Periodically the Bureau of Economic Analysis (BEA.gov) counts both the
Gross Domestic Product (GDP) and the
Gross Domestic Income (GDI).
In theory they are supposed to be equal, but they never quite are, (and in recent months the difference between them ahs gotten largish, causing pocket-protector type econ nerds to whisper and talk among themselves.
.
.
.
So, if this is just nerd stuff, why bother mentioning it, (normally the path of the planets and Japanese moon landings are about as nerdy as we get in Hannityland),
wel,l because GDI just turned negative on a Y-oY basis.
This is not just a recession indicator since normally GDI = GDP then normally this is a (partial) definition of recession.
Anyway. if we just call it an “indicator,” we reduce the importance.
Nonetheless, when this “indicator” becomes negative, it has correctly predicted every single recession since WW2 and has never given a false positive.
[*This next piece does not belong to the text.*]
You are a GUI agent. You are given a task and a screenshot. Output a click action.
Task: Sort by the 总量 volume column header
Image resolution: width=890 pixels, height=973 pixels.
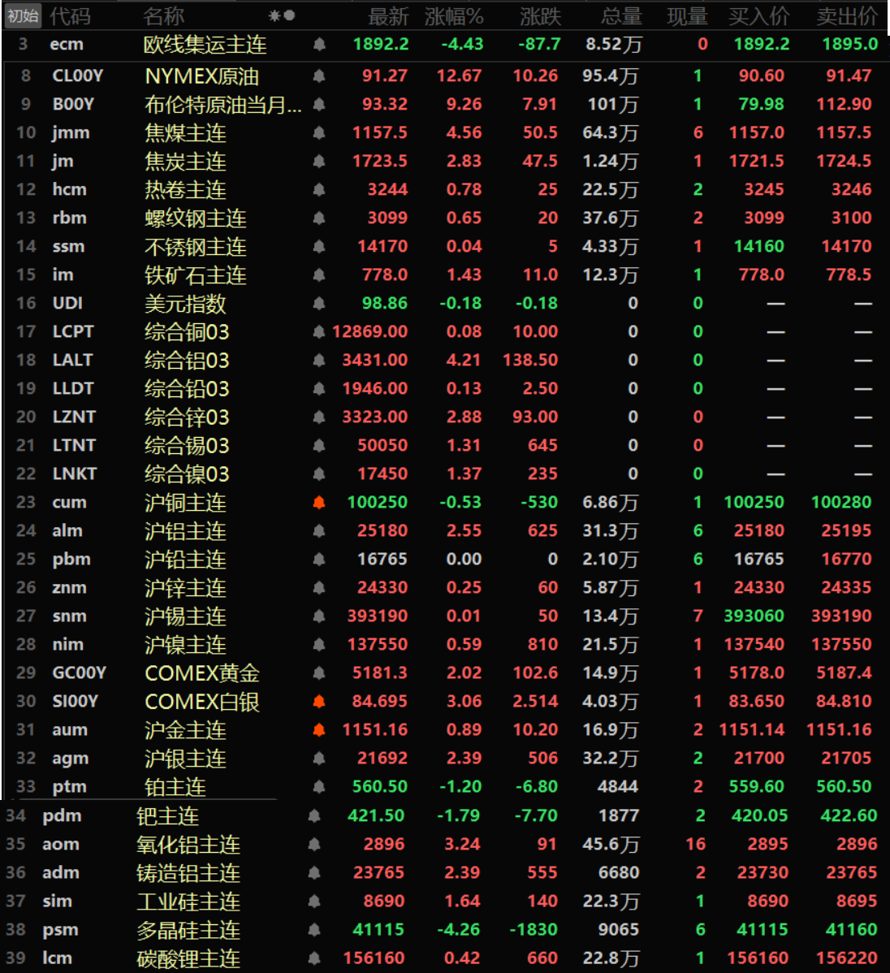click(621, 16)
It just turned negative.
Here is a “zoomed-in” look at the last 10 years of that chart.
As you can see the difference between GDP and GDI has grown quite large, (and they are supposed to be equal.)
The econ nerds I sometimes hang out with think it has something to do with people spending out of savings and spending out of money market accounts (instead of spending out of income earned from work, from investments etc.), but no one seems to know for sure why they are suddenly so different.
Inflation is determined primarily (some arch conservatives say “exclusively,”) by what the Fed does in response to the deficit.
In both of those views
Congressional borrow-and-spend can have a number of different impacts.
The primary (some would say “exclusive”), determinant of inflation is how the Fed responds.
*That outlook is based on the Federal Reserve’s “aggressive” monetary tightening since March 2022, Ibrahim said. Interest rates are now the highest they’ve been since 2001, a level economists have long-warned could overtighten financial conditions and push the US into a recession. *
Economists have also said that the full effects of Fed rate hikes are still working their way through the economy, though signs of damage of already beginning to bubble to the surface. Auto loan delinquencies are rising, Ibrahim noted, a signal that consumers are falling behind their debt payments as inflation bites and borrowing costs rise.
with the media how it is, there will never be a “recession” under a democrat pres. despite all indicators. we saw proof of that with the previous Biden recession
For a very very very long time GDI would equal GDP.
In theory they are supposed to equal each other exactly, and the difference was just a statistical hiccup.
One counts the money spent, the other counts the money received.
They are supposed to be equal.
But
Since approx. Sept 2022 the two have not been the same.
There is now a $600/b a year discrepancy .
If the GDI is correct, (and it always has been,) then roughly half of all GDP growth since that time didn’t really happen.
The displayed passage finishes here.